When identifying why your bearded dragon’s appetite changes there is a lot of different factors to consider, keep great records of everything and you will be able to identify patterns and get a big picture of what is going on.

If you are unsure about how brumation works or want to know how you can help your beardie before, during and after brumation then we highly recommend you head over to our ultimate brumation guide.

Recommended Reading: The Ultimate Guide to Bearded Dragon Brumation

What Happens If You Under Feed a Bearded Dragon?

If you do not provide your bearded dragon with enough food you can cause a range of issues.

Babies and juveniles that do not get enough to eat can have serious developmental issues. 

They may have stunted growth and never reach a full size, which can cause internal issues and deformations which may result in ongoing illnesses.

Not enough food and nutrients can cause a poor immune system. A bearded dragon with a bad immune system will not be able to fight off bugs and sickness and will get sick often, causing suffering and costly vet bills.

Poor immune systems and a lack of reserve weight will mean a lack of resilience in times of unavoidable stress. 

Here’s a detailed post that covers all you need to know about stress in bearded dragons…

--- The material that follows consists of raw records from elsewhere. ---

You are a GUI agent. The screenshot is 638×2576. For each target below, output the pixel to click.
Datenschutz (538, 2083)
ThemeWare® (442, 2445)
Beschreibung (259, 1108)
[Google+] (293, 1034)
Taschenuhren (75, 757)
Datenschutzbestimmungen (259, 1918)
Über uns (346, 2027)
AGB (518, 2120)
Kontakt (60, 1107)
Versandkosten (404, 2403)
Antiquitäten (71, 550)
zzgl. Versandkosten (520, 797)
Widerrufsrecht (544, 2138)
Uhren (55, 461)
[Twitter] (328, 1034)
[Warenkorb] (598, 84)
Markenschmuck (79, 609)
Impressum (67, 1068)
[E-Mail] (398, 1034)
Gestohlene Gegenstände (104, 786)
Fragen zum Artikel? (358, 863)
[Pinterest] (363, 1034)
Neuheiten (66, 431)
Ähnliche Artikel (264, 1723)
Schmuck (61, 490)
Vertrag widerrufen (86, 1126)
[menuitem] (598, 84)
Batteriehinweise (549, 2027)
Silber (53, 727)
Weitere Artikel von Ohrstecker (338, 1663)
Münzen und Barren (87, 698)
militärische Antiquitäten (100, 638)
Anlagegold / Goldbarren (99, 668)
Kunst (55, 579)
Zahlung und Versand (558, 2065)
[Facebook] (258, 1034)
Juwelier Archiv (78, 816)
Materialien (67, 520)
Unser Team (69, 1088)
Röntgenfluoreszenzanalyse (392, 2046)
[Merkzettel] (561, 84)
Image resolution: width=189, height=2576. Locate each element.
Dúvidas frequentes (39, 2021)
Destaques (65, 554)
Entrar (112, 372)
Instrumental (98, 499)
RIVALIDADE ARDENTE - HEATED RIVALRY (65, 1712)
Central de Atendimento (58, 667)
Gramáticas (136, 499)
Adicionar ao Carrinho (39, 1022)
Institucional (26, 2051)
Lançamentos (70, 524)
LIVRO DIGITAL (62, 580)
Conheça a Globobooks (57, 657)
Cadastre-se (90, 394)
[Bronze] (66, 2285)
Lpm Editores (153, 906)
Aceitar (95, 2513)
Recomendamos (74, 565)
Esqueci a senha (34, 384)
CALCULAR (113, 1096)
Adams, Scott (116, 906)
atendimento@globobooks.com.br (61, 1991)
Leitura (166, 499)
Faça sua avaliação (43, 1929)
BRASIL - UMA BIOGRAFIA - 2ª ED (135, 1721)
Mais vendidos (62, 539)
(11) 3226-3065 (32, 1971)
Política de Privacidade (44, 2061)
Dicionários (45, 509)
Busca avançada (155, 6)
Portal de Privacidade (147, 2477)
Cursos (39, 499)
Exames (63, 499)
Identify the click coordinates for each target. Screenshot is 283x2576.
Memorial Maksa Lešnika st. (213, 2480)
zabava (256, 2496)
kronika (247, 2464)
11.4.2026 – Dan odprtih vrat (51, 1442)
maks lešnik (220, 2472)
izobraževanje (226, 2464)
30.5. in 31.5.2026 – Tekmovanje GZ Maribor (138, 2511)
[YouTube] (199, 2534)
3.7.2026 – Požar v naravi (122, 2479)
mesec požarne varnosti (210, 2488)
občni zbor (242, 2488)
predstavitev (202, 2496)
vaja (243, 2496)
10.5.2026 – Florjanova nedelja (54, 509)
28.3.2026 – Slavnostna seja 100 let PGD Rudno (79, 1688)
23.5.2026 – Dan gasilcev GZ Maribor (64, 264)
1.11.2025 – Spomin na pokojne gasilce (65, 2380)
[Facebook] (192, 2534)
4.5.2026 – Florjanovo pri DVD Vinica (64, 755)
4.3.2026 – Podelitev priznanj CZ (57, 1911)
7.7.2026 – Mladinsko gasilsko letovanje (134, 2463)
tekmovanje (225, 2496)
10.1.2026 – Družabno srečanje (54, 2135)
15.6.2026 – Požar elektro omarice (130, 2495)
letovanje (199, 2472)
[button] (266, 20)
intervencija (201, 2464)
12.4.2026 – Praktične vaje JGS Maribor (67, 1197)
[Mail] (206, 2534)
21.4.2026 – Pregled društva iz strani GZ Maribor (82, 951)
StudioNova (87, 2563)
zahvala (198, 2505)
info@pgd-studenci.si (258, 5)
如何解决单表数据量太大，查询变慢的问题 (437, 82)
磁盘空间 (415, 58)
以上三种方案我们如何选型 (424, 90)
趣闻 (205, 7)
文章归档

You are likely to have issues with seasonal changes and brumation in underfed bearded dragons. They will struggle more with diet changes, habitat change and movements than well-nourished beardies.

Underfed animals will also have a visually low body condition, they may appear skinny, sunken, dehydrated and discoloured.

Can You Overfeed a Bearded Dragon?

As mentioned above, bearded dragons can have favourite foods that may overindulge. If you feed them too much of particular foods they may eat far too much and can become overweight.

Obesity can be a severe issue and cause serious problems if not taken seriously. 

This is most likely to occur if you only feed the foods your bearded dragon likes the most, such as insects and do not offer enough veggies.

Overfeeding them particularly insects such as super worms that have high chitin exoskeletons can also cause an issue by becoming impacted in the digestive system. 

Overfeeding doesn’t just look like too much food altogether, it is also an issue when it is too much on a particular food that may cause an issue. 

Particularly insects such as super worms that have high chitin exoskeletons can also cause an issue by becoming impacted in the digestive system.

What might be an acceptable meal in summer may be considered overfeeding in cooler temperatures. 

Tread carefully when feeding a bearded dragon while its enclosure is cool, whether it is night time or wintertime. The cool temperatures will slow their body functions down and digestion will be limited. 

If they are overfed at this time, the food may rot inside their gut due to the lack of heat energy to digest it.

How Long Can Bearded Dragons Go Without Food?

The length of time that a bearded dragon can go without food varies. At the extreme, an adult bearded dragon in good condition may go up to 2 months without food. This is by no means encouraged in captivity, they should be fed daily.

Mature bearded dragons can go longer without food if they are in better condition and have fat reserves to sustain themselves on. 

An underfed and malnourished bearded dragon will suffer a lot more going for any period without food

Bearded dragons who are brumating usually go weeks to months without eating as their body is gone into an energy-saving mode under cold temperatures.

Young bearded dragons who are growing should not stop eating as it can cause development issues very quickly.

When identifying why your bearded dragon’s appetite changes there are a lot of different factors to consider, keeping great records of everything will mean you can identify patterns and get a big picture of what is going on and how to best manage it.